Le Bon o antifeminista, racista e eugenista
Le Bon também considerava que as raças se diferenciavam pela inteligência e por tanto havia povos -e civilizações superiores a outros ("Psicologia da Evolução dos Povos", "A Civilização da Índia" "A Civilização dos Árabes")
E consideraba que igualmente os varões eram por natureza mais inteligentes ao ter o cérebro mais grande, pelo qual estava em contra do acesso das mulheres a educação e as responsabilidades politicas -entre elas o direito ao voto- ("Da natureza das mulher e a sua incompatibilidade como o exercício do poder") e igualmente era partidário da eugénica, do colonialismo e criticava aos pacifistas como bom militarista que era ("Psicologia do Socialismo", "Sobre as Primeiras Consequências da Guerra" -a I Guerra Mundial- ).
Despistados, Memes e viralidade
Levi-Strauss tem morto já 3 ou 4 vezes no Facebook, cada certo tempo alguém topa na rede a nova do seu passamento sem reparar na da data, ao qual lhe seguem mostras de desconsolo pela morte de este grande antropólogo (morreu com 100 e pico de anos pelo que agora já seria Matusalem se estiva morrendo outra vez).
Não é nada novo, de igual jeito cada certo tempo aparecem frases descontextualizadas de diversos autores (outro caso recorrente e o dum meme com uma frase de Ayn Rand -uma pensadora apenas apta para gente sem nenhuma empatia (ou quase), isto é para psicopatas que cada certo tempo alguém topa e saca do caixão: mesmo picaram na armadilha gente de esquerdas e até acratas digo "acratas" de verdade, não Ancaps loucos) ... mas não nos enganemos se hoje Le Bon vivesse seria um decidido partidário de Marie Le Pen e similares.
Nem Demonizar nem Angelizar, "oui ou non? ... differant"
Não se trata tampouco de demonizar a esse barbudo, que já faz tempo que esta repousando no Campo Santo, isto é algo demasiado frequente hoje na redes sociais, nas que se perde por apaixonadamente o bom juízo e um mirada racional sobre os assuntos nos que se discute... mas sim de entender criticamente o que lemos e sê-nos vem ao ecrã fortuitamente.
Podemos escusar a ignorância, ninguém sabe tudo e pode cometer erros, nem temos de saber de todos, quem eram e a que abdicavam o tempo livre, todos pudemos interpretar coisas sem saber, sentir-nos identificados com uma frase concreta de alguém com o que em realidade nunca nos identificaríamos, é inevitável.
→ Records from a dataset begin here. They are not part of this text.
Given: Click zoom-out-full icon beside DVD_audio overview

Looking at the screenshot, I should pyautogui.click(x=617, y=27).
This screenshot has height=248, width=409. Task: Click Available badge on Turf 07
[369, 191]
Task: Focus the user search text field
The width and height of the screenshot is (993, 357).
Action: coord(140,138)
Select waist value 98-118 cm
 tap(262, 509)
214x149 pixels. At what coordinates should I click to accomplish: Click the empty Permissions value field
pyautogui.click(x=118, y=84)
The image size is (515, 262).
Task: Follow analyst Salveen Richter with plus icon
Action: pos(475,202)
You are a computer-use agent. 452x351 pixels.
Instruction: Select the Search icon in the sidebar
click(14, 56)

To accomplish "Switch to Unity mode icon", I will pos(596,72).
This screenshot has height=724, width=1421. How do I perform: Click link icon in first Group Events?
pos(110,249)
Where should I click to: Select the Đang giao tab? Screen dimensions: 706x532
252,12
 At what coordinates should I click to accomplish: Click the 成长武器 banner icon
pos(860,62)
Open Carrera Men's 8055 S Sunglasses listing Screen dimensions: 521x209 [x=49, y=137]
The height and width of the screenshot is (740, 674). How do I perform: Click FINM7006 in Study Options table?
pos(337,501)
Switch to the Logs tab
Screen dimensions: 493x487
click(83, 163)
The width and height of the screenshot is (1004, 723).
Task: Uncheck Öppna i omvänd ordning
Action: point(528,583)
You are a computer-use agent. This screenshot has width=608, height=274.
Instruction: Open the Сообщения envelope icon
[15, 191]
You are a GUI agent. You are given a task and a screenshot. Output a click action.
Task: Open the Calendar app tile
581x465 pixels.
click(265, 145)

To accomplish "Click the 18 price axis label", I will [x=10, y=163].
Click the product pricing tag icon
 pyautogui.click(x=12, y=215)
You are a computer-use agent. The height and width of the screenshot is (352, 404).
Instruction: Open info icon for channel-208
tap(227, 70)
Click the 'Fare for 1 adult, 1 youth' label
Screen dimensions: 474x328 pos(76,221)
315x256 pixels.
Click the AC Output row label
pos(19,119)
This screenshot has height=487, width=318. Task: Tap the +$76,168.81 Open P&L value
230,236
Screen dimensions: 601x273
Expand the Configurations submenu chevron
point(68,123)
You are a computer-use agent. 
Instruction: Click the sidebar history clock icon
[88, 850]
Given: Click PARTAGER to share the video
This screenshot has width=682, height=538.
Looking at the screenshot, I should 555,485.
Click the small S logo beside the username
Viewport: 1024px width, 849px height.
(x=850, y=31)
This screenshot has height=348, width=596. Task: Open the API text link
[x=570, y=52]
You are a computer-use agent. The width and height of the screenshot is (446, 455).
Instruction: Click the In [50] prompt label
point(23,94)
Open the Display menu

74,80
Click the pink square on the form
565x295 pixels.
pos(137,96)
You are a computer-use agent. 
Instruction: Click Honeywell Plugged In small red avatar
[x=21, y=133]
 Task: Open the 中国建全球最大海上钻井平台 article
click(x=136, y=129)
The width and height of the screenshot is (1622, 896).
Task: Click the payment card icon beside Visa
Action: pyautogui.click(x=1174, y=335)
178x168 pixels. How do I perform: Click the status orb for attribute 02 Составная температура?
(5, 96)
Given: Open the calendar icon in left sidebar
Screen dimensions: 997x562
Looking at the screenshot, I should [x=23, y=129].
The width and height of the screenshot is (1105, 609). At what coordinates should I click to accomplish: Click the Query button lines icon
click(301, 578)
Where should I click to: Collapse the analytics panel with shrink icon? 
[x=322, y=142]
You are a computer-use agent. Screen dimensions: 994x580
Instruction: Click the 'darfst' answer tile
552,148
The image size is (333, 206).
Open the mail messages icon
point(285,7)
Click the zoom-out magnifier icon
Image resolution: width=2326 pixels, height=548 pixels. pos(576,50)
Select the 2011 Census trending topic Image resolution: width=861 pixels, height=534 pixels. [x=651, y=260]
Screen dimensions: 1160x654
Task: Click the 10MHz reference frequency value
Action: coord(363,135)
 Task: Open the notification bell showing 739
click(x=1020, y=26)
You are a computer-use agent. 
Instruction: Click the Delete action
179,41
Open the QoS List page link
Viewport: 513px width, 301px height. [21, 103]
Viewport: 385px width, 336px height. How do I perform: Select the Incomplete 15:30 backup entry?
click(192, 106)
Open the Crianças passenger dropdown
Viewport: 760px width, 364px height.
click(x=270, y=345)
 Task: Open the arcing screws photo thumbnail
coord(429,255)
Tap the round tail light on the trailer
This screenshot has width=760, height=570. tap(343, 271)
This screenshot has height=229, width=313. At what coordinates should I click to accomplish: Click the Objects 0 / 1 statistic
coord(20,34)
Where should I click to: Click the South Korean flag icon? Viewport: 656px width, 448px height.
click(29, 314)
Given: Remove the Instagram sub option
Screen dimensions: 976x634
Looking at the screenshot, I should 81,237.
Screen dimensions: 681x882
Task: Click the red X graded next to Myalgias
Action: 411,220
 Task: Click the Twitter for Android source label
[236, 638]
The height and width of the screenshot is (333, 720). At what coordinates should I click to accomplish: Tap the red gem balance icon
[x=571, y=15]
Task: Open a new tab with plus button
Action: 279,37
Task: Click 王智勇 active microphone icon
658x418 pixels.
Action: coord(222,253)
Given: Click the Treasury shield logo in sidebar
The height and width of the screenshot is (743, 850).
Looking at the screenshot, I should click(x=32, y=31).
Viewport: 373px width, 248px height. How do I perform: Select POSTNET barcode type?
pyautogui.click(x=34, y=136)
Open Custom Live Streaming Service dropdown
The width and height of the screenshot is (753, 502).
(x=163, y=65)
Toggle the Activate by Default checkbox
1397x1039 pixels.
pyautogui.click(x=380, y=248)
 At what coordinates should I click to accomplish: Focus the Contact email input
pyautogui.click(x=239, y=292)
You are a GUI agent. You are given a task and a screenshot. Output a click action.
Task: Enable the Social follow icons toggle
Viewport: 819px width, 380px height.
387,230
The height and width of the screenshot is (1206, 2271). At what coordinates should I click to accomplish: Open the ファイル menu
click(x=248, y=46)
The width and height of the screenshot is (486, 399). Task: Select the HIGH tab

Mais certo é que uma vez conhecido o contexto e as implicações de algo (um texto, uma ideia), quando a nossa mirada se torna "informada", obviamente, já não pode ser a mesma
Porque ler ainda?, ... e como Ler?
Não digo que não se leia a Le Bon (além do meme que emerge de vez em quando do esquecimento), mesmo ler a Le Bon conhecendo seu contexto e os porquês do que diz mesmo pode ter utilidade, pode ser um bom exercício critico de revisão dos prejuízos ou mentalidade de uma época, tal vez de esse contraste pudéramos ainda aprender algo de nós mesmos, de alguns discursos ou ideias que as vezes assumimos inconscientemente sem consciência dos ecos curiosamente similares ao autor que lemos, o espelho estranho do passado pode-nos ajudar no "estranhamento" do nosso pressente, distanciando-nos do que se entende como "obvio", nenhum "sentido comum" é comum além das coordenadas do seu contexto na época e no espaço geográfico que ocupa.
Se pode se ler a Le Bon, sim, mais não desde a ingenuidade senão desde uma visão critica e informada. Desde este ponto de vista ler a Le Bon não tem porque fazer de ti um Leboniano. como tampouco a leitura de algum discurso das Obras Completas de B. Mussolini te faz automaticamente fascista e italiano, ou não se pode ler a Carl Schmidt sem ser militante do NSPD?, mesmo se pode aprender algo sobre alguns sinais de alarma que de outro jeito nos passariam desapercebidos.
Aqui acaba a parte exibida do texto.